(PROBLEM DETAILS) Repeat exactly the lines below, from the line containing "The image size" through the last line, both included. Leave out any pictures.
● ● ●
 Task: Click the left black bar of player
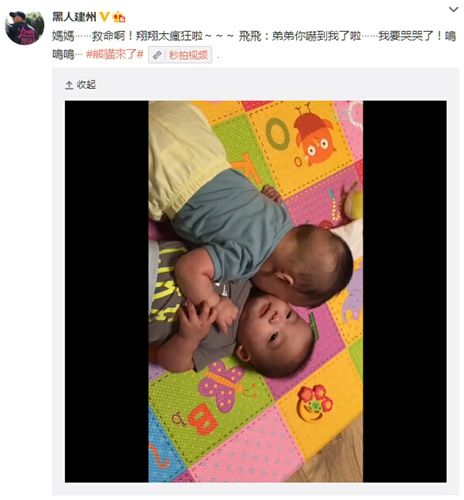pos(107,291)
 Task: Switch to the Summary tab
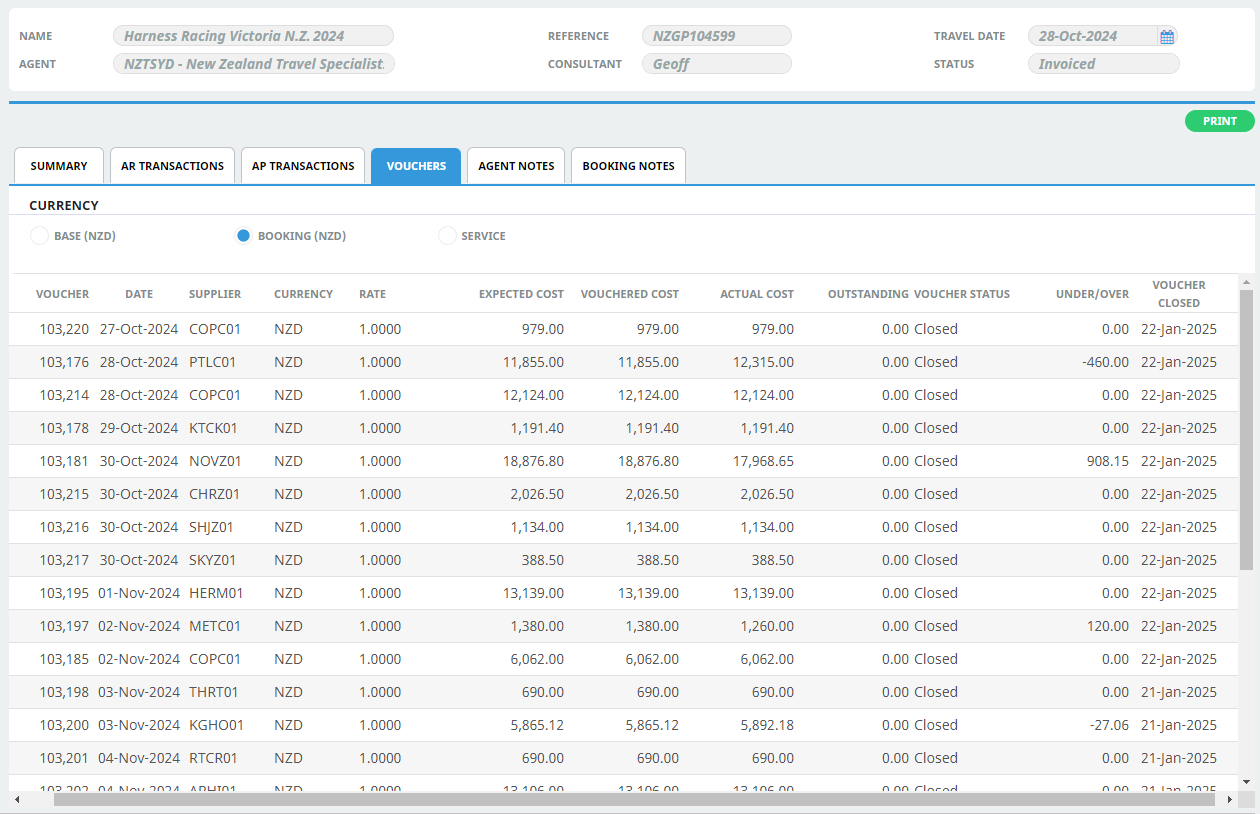coord(59,166)
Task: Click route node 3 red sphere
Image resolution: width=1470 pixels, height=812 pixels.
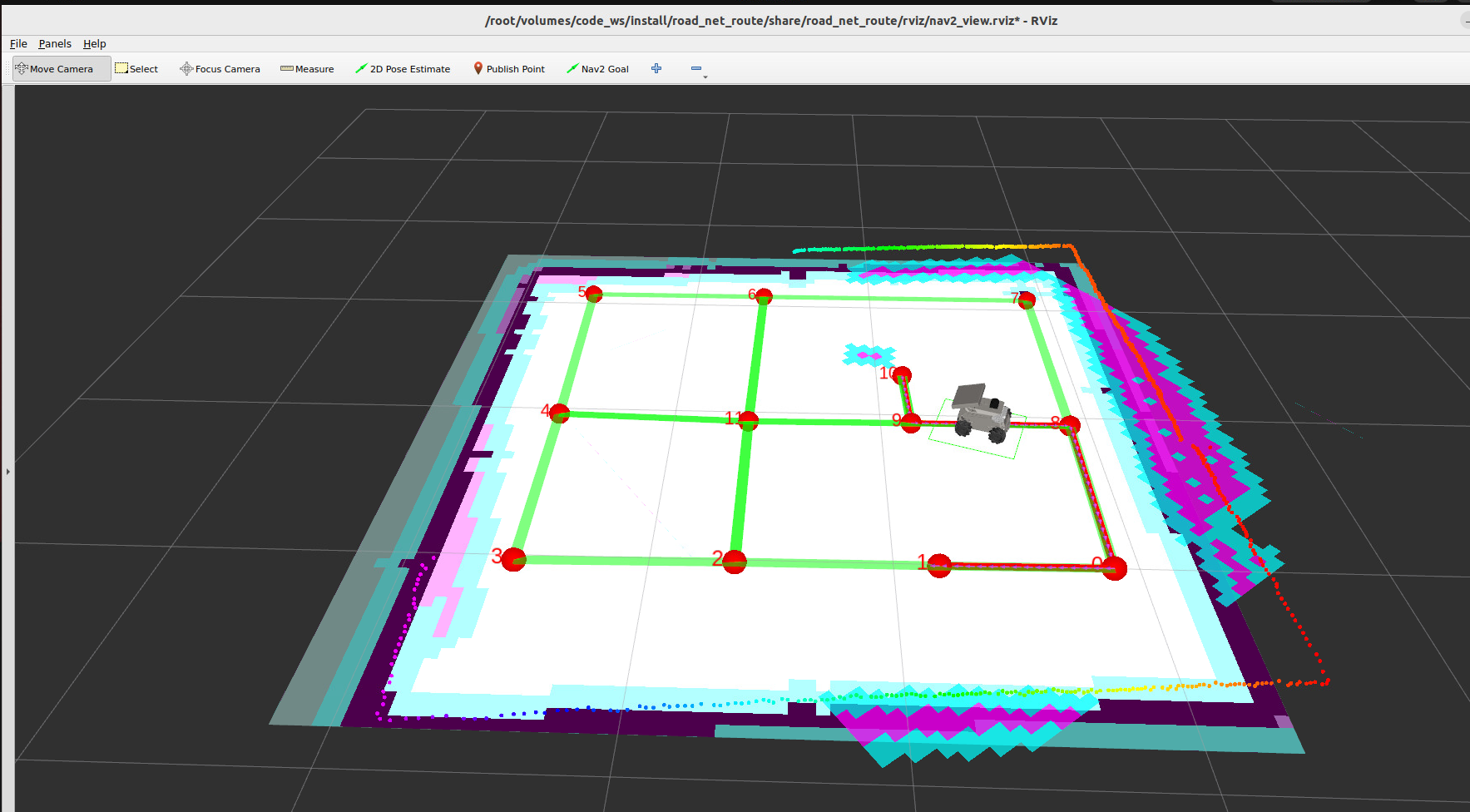Action: [x=514, y=559]
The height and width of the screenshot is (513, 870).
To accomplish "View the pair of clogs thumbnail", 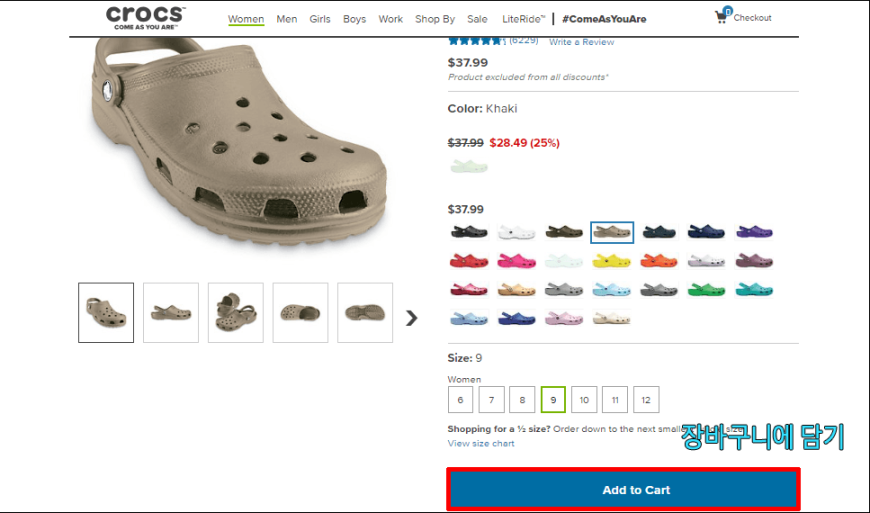I will pyautogui.click(x=235, y=312).
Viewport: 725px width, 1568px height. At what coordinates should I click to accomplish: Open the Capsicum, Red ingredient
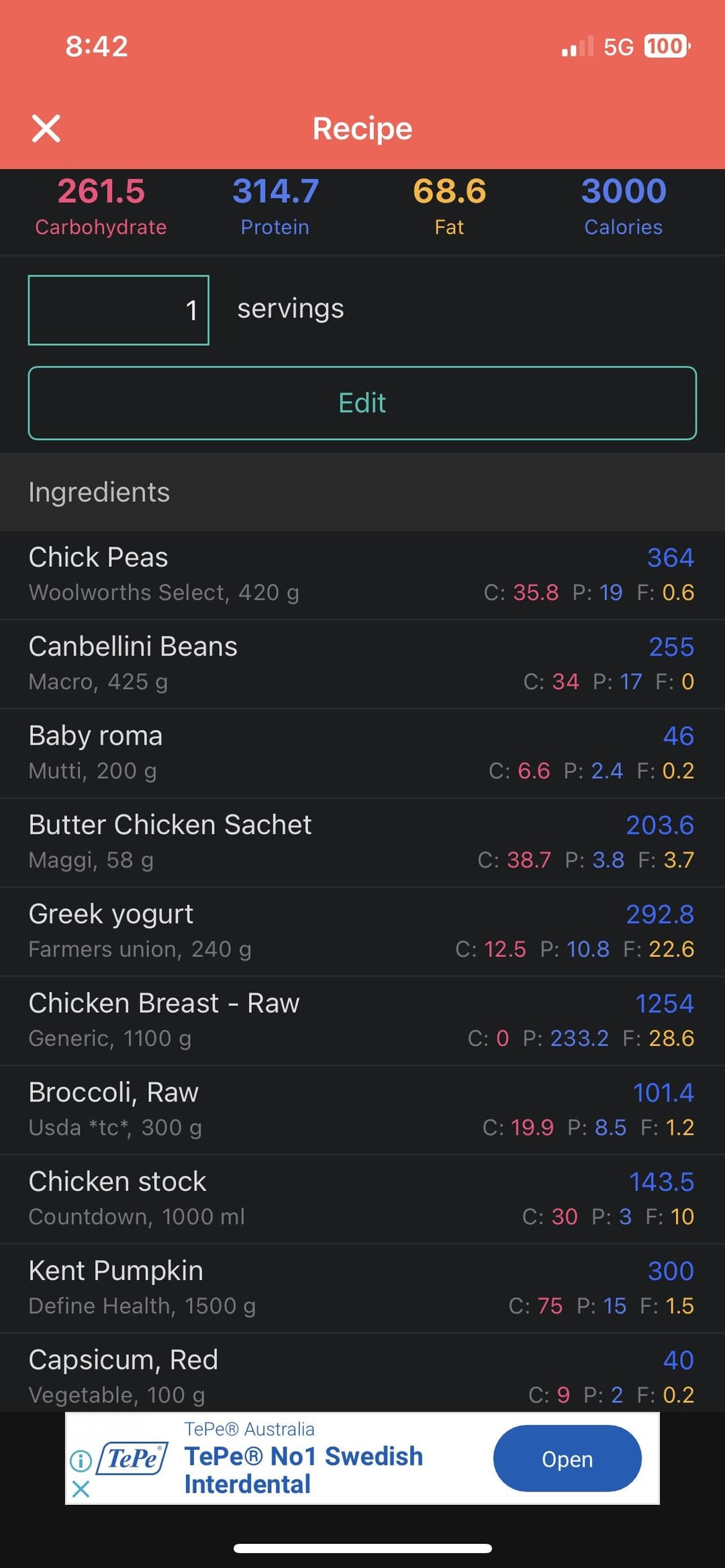point(362,1373)
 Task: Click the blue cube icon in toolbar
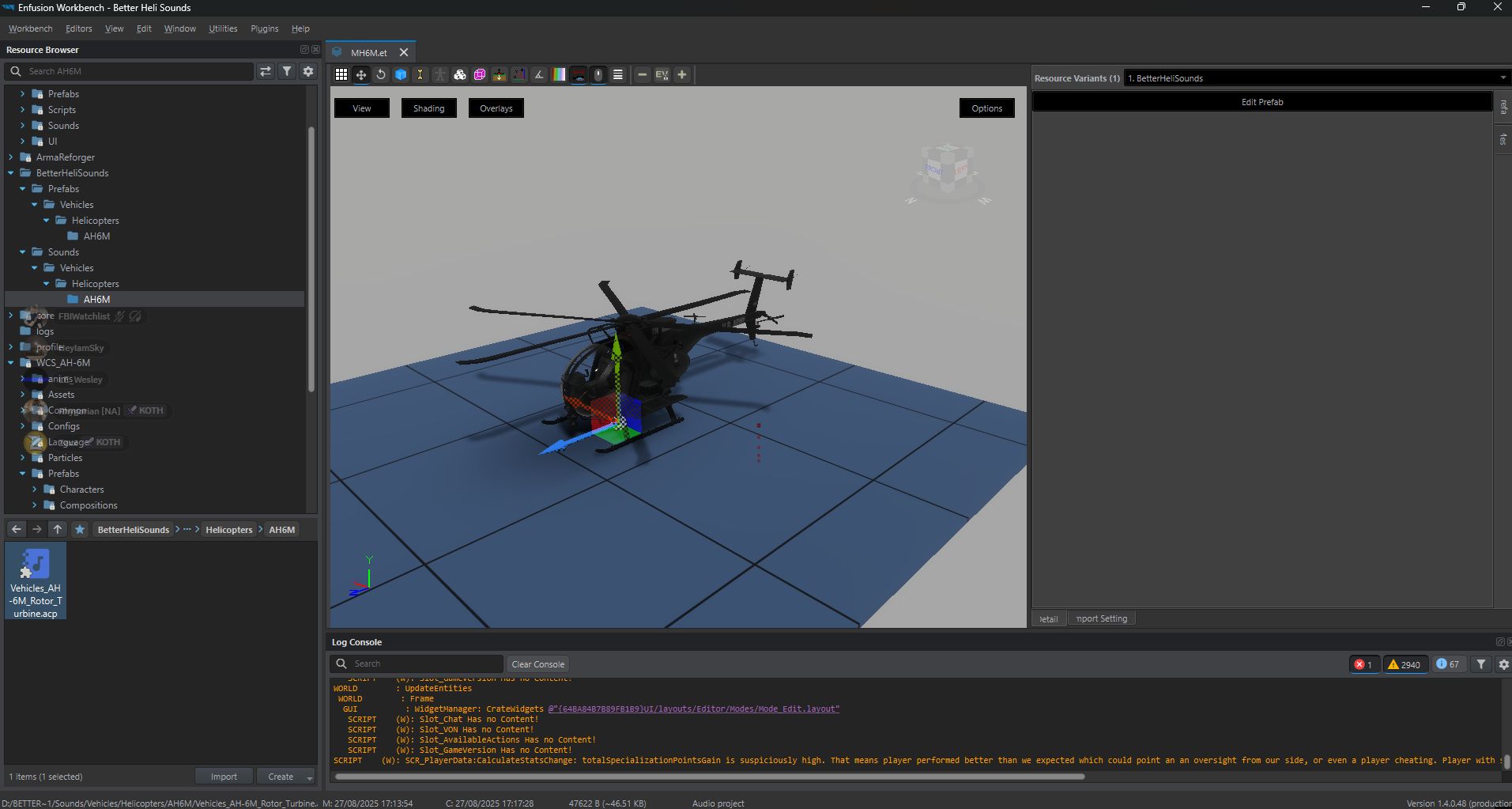(x=401, y=74)
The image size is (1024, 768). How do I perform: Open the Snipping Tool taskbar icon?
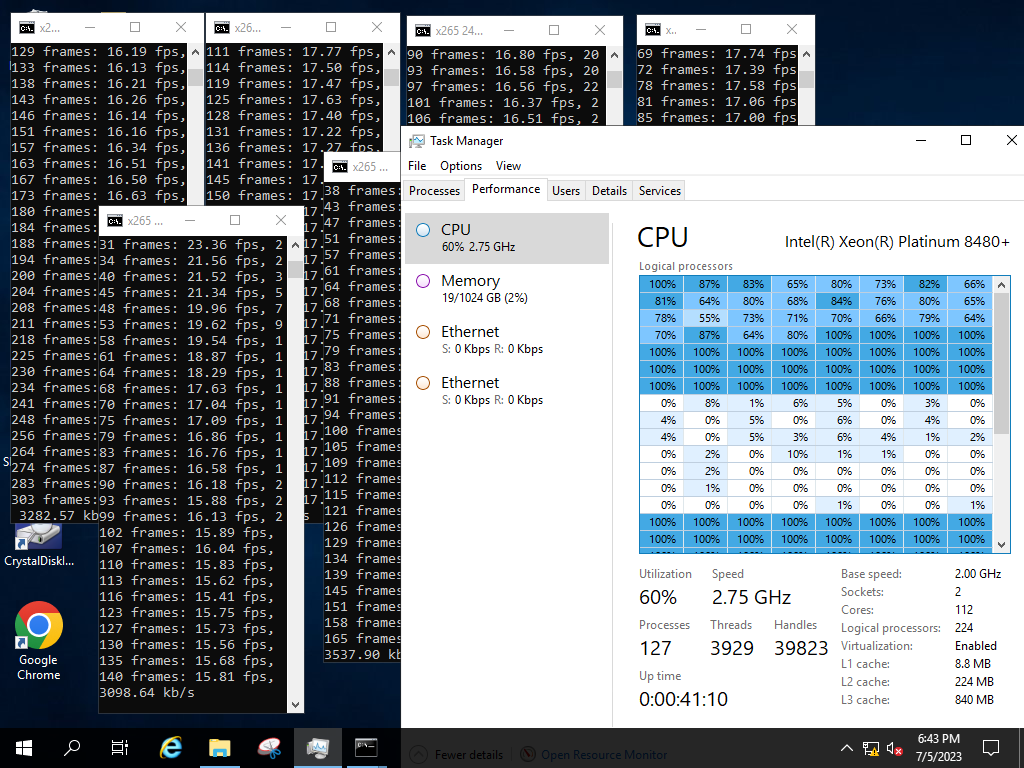coord(269,747)
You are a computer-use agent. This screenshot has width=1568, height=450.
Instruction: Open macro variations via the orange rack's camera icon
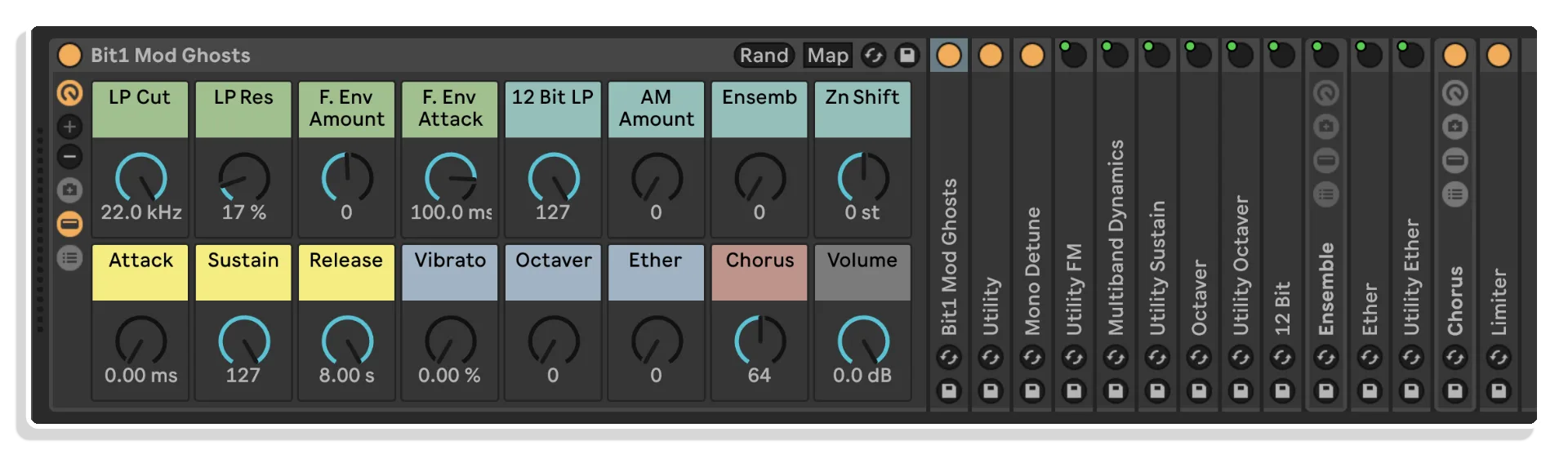point(69,190)
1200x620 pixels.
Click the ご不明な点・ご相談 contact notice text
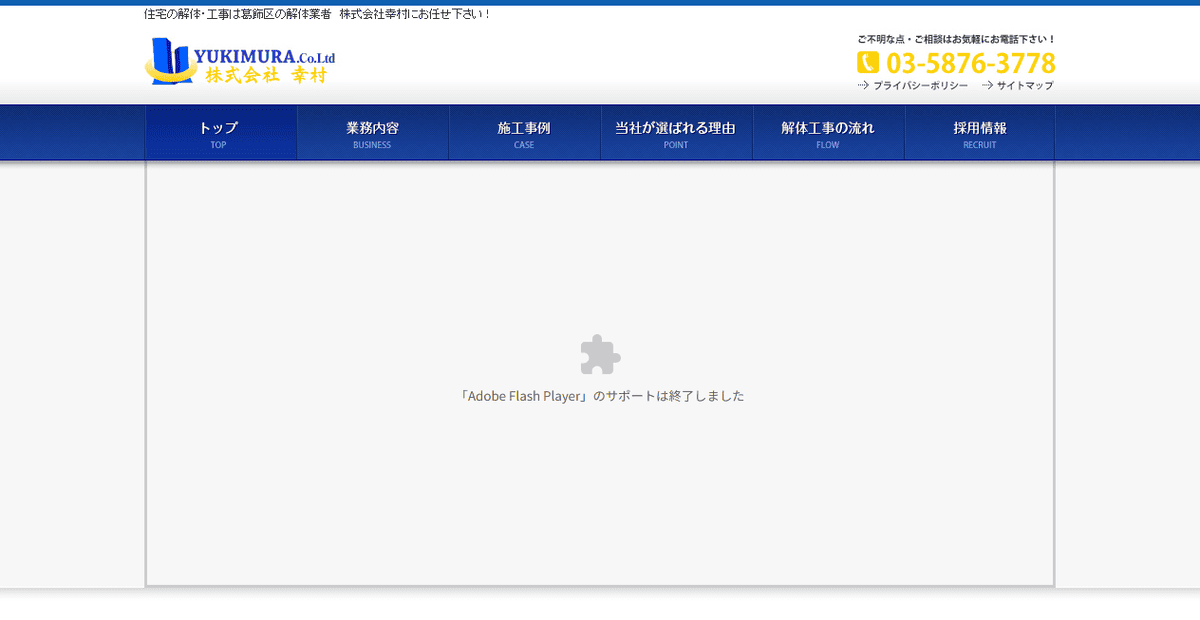(955, 38)

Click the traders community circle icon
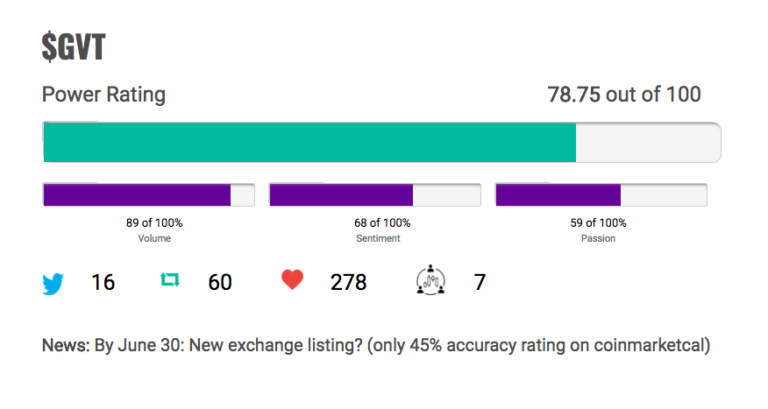point(431,280)
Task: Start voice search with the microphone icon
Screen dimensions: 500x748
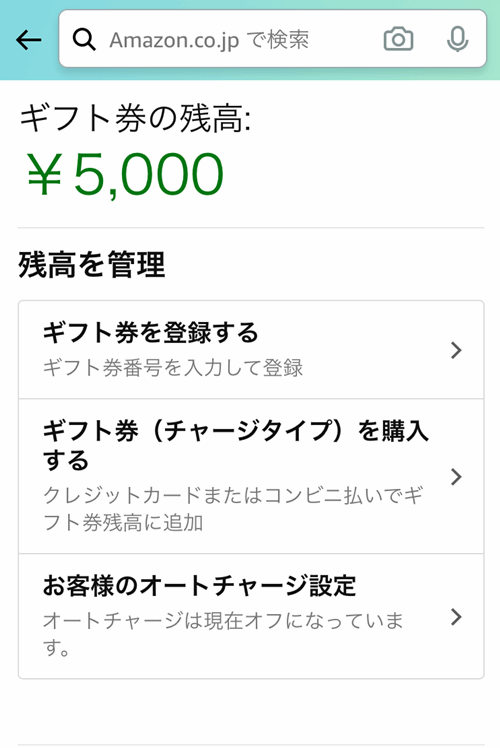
● ● ●
(SOLUTION BELOW)
The image size is (1024, 768). How do I perform: Open the Snipping Tool taskbar icon?
coord(269,747)
You are a computer-use agent. This screenshot has width=1568, height=450.
Instruction: Open macro variations via the orange rack's camera icon
point(69,190)
1200x620 pixels.
Click the ご不明な点・ご相談 contact notice text
(955, 38)

Click the traders community circle icon
point(431,280)
Task: Start voice search with the microphone icon
Screen dimensions: 500x748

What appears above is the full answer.